■ THE TASK ■
As the answer, give every line of the records that includes the word "Unreal".

■ EXTRACTED DATA ■
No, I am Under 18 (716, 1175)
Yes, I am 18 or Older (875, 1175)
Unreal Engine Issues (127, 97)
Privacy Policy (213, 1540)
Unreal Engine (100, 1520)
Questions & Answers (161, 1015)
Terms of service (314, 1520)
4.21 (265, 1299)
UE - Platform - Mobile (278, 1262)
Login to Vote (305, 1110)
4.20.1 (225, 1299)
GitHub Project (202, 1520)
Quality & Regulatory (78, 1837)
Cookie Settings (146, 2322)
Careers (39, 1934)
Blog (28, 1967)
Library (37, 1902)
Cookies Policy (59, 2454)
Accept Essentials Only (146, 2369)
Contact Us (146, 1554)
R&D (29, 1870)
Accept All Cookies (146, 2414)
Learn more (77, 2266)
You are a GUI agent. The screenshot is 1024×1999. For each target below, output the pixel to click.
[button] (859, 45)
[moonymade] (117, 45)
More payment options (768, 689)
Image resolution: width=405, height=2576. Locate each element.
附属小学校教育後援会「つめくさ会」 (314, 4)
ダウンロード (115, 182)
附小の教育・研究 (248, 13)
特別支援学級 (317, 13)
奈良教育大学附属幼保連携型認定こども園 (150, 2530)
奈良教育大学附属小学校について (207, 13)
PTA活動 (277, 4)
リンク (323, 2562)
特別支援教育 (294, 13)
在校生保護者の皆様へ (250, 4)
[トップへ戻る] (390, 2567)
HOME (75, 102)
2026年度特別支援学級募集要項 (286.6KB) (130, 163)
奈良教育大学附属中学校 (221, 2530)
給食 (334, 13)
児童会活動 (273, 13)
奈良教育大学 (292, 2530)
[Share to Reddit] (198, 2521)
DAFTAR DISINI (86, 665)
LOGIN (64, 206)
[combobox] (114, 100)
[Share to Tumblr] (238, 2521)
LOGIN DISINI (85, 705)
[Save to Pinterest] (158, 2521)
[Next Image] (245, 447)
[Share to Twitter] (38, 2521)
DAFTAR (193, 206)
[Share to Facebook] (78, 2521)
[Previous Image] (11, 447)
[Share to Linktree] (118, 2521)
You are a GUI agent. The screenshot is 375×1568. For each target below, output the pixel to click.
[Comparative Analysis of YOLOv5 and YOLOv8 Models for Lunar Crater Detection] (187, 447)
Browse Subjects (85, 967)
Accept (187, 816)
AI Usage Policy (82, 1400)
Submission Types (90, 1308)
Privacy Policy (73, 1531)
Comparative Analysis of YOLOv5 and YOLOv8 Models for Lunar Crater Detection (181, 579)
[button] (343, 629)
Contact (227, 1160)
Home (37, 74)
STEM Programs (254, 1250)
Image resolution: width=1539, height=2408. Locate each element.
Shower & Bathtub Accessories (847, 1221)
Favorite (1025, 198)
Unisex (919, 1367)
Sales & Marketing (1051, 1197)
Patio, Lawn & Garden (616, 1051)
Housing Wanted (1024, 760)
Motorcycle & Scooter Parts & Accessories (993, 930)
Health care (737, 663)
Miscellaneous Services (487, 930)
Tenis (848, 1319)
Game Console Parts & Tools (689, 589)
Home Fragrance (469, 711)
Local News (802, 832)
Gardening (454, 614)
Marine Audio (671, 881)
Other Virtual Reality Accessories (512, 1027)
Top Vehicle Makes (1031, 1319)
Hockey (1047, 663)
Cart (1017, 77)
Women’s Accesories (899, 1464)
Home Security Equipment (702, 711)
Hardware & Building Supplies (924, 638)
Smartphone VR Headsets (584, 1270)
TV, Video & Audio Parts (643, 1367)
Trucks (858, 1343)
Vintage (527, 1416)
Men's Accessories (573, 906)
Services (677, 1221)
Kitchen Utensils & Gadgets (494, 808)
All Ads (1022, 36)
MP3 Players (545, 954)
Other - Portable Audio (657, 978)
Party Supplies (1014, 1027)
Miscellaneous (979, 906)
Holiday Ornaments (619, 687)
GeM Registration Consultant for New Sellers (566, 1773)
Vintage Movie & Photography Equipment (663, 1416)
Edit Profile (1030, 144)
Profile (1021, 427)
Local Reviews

■ RESPONSE FOR THIS EXERCISE ■
Unreal Engine Issues (127, 97)
Unreal Engine (100, 1520)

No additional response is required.